Focus on healthcare: She said her top priority in Congress would be healthcare and prescription drug pricing, a personal issue for Manning, who has battled with her insurance company over medication for her daughter’s chronic illness. “I was just astonished at how hard I had to fight to get the medication approved, and it really started me thinking about what people go through every day to get the healthcare they need and to get the the prescription drugs that they need,” she said. Manning wants to build on the Affordable Care Act, including adding a “robust” public option, permitting people to buy into Medicare at a younger age and allowing the government to negotiate with pharmaceutical companies.

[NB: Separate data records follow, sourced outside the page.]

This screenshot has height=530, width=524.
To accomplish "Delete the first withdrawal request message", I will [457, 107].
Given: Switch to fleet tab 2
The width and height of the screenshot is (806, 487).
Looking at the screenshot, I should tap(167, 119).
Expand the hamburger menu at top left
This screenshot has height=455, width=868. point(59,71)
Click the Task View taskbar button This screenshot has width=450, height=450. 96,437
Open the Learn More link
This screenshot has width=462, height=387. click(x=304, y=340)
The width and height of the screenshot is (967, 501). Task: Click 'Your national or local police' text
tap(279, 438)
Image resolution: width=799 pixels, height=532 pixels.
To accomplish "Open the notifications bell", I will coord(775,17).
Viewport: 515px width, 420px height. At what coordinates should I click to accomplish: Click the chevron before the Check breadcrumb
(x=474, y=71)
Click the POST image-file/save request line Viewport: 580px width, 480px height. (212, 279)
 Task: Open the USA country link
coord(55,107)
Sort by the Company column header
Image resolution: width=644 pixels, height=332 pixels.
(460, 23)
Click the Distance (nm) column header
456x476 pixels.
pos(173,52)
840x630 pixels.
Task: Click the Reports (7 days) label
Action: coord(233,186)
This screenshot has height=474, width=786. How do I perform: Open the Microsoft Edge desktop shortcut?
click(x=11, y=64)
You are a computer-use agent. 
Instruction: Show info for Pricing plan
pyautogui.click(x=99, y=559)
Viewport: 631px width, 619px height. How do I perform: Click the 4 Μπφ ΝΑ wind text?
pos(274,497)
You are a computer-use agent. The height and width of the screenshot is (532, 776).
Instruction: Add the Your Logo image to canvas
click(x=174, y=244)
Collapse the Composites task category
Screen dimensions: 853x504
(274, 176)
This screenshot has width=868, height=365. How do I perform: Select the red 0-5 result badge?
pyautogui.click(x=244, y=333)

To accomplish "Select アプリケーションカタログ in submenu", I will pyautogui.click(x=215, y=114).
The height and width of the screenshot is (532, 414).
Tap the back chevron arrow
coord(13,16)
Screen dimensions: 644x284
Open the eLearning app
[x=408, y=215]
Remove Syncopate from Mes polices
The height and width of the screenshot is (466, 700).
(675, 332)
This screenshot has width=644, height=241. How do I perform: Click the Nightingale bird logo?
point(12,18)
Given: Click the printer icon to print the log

Immigration reform: Manning said the country needs to update its immigration policies because the last major reforms, from 1986, are severely outdated. “The world has changed,” Manning said. “And our immigration laws need to change to meet the current dynamics of our economy. She added that the U.S. should establish a pathway to citizenship for children in the Deferred Action for Childhood Arrivals program, as well as their parents, and called for an end to the policy of separating families at the border. “That is the kind of horrific thing I never thought I would see in this country,” she said.
Israel: Manning, who has traveled extensively in Israel, expressed strong support for the U.S.-Israel alliance. “It is critically important for the state of Israel to have secure borders. It is critically important for the state of Israel to always maintain a qualitative military edge,” Manning said. “And I strongly believe that Israel is the best ally the United States could ever have in that region, because we share values.”
Trump’s Mideast peace proposal: The congressional hopeful is critical of the peace plan announced by the White House last month, calling it “an aspirational goal that represents what many Israelis would like.” Manning told JI that she doesn’t “quite understand how it will get the Palestinians to the table.” Manning was wary of a proposal that is not a result of direct talks between Israeli and Palestinian leaders. “I think that we need a plan that is negotiated by the parties themselves and not imposed from an outside country or organization,” she said.
Jewish upbringing: Manning said the lessons she learned growing up have helped shape her life and priorities. “I think it all goes in part to what I learned growing up Jewish, both in our history and in the teachings, those things that impacted me from the beginning,” she said, listing among her inspirations Hillel the Elder’s statement, “What is hateful to you, do not to your neighbor”; teachings about justice in Deuteronomy, and the lessons of the Exodus and Passover.